CB5 divided over landmarking of Flatiron buildings

One of the buildings up for landmarking debate, 16 West 18th Street (Photo by Maria Rocha-Buschel)

One of the buildings up for landmarking debate, 16 West 18th Street (Photo by Maria Rocha-Buschel)

By Maria Rocha-Buschel

A developer’s plan to demolish two buildings near Union Square and replace them with towers was recently shot down by Community Board 5. However, the board’s landmarks committee was split on whether or not the two buildings are historically significant enough to be protected under preservation laws.

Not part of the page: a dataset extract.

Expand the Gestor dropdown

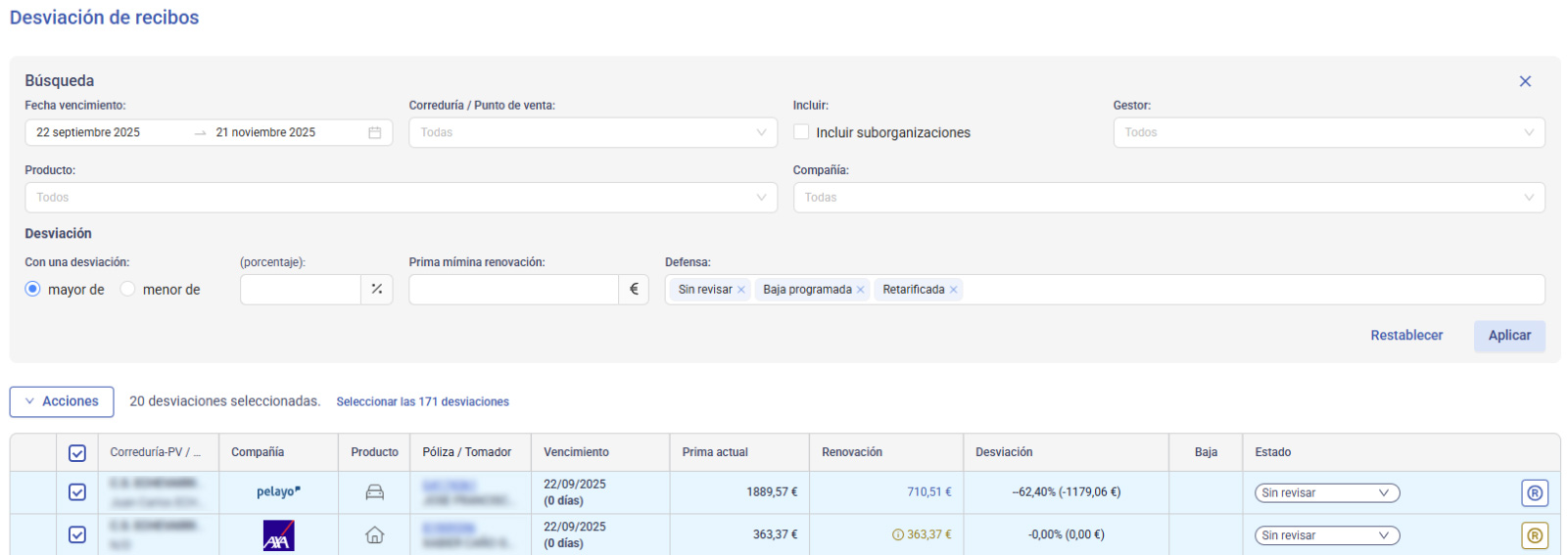(1328, 133)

The committee discussed the plan at a meeting on May 31 to a packed room of community members and business owners who wanted to learn more about the proposal to demolish the two small buildings at 16 West 18th Street and 21 West 17th Street and replace them with apartment towers.

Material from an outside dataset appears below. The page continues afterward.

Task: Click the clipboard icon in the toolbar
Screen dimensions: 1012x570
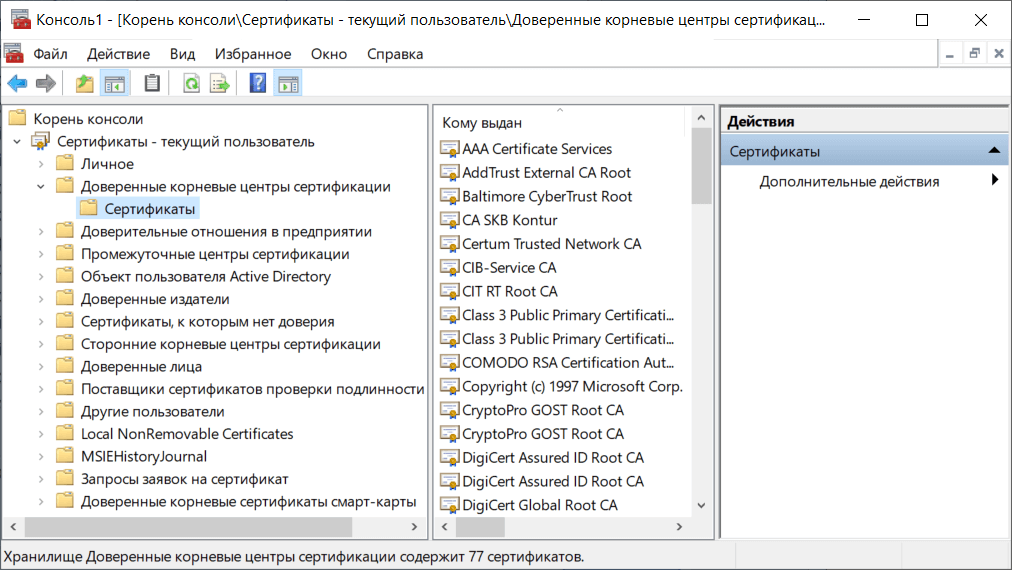Action: click(152, 84)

Real estate developer C.A. White has plans to tear down the two buildings and build 11- and 13-story buildings in their place. In comparison to the current buildings, the proposed apartment towers are much taller but the project’s architect Morris Adjmi said at the meeting that the firm didn’t max out the space allowed, keeping the proposed buildings level with those around them. The community board’s role in the process is only advisory and the Landmarks Preservation Commission will make the final decision on whether or not the buildings can be demolished.

Residents and committee members who opposed the demolition pointed to the overall character of the neighborhood as one of the main reasons to preserve the building, especially related to the “saw tooth” nature of the structures, because the current buildings are shorter than those around them and the developer’s proposal would mean leveling the buildings out.

Committee chair Layla Law-Gisiko pointed out that the argument for preservation has to be made for a specific reason other than how tall a building is because the Landmarks Preservation Commission actually prohibits regulating height, but committee vice chair Renee Cafaro noted that height is indirectly a factor in the discussion of these buildings because of their original intended purpose.

“We’re not here as a board of taste,” she said. “This is not about individual design, but (the buildings are) inside a historic district and they’re becoming extinct. Those structures were originally made as carriage houses.”

Some committee members and residents who attended the meeting argued that there have been so many modifications to the two structures since they were first erected that the original buildings are not the same anymore.

“The original buildings no longer exist,” said one meeting attendee. “The definition doesn’t roll on indefinitely.”

Committee member Ina Clark agreed, adding that the argument for preserving landmark status due to minor features is weak.

“I’m having a difficult time with this because we see applications time after time and we say no because we argue about the railing and so on, but I don’t see how I can say no in these circumstances as well,” she said.

Another committee member, Karen Miller, agreed that there needed to be a stronger argument for preservation than focusing on the height.

“I think it’s on an individual case-by-case basis,” she said. “Because they’re low and they add character to the neighborhood, we can’t protect them on that basis alone. It has to contribute to the district in other ways.”

Cafaro then argued renovations made to the building shouldn’t be held against its status as historic, saying the work was only what was necessary to keep the building standing.

“We’re now being asked to say that we agree that regardless of how many renovations, we might as well demolish it because on pretext it was renovated too much,” she said. “They did the best they could over time. We have a different directive. We have to be a voice for all those people. The Ladies’ Mile shouldn’t be homogeneous and uniform.”

Law-Gisiko agreed that the changes only included what was needed.

“It’s silly to expect a building from the 1800s to maintain complete historical integrity,” she said. “It was caught between two fires so of course it had to be renovated. We can’t let it fall apart but now we’re being told that if you do repairs, then it’s lost its integrity. Most of the alterations have been done with the LPC’s blessing and these changes are now being used to tell us that they’ve lost their integrity.”

Both Cafaro and Law-Gisiko said that they worried approval of the demolitions would set a precedent for other similar buildings in the area.

“If the LPC approves this application, the next application will point to the previous approvals and how do you say no after that?” Law-Gisiko said.

Members of the community also offered their input and while many argued that replacing the shorter buildings with taller apartment towers might alter the character of the neighborhood, some welcomed the change.

From a practical standpoint, Books of Wonder owner Peter Glassman said that he was open to the demolition because of how antiquated the infrastructure is in the West 18th Street structure, which is adjacent to his store.

“Redoing those two storefronts would be wonderful,” he said. “Having used the building on West 18th Street, it’s problematic. The plumbing is connected to the building next door and it’s not fixable.”

Another business owner on the street, however, felt differently about the demolition because of the loss of commercial space.

“I’m concerned that this is a noncommercial storefront,” said Joseph Ganun, owner of Academy Records on West 18th Street. “You’re taking away from the neighborhood and what brings people to the neighborhood. This isn’t being discussed. We’re destroying a commercial shopping district where people come from all over the world to shop.”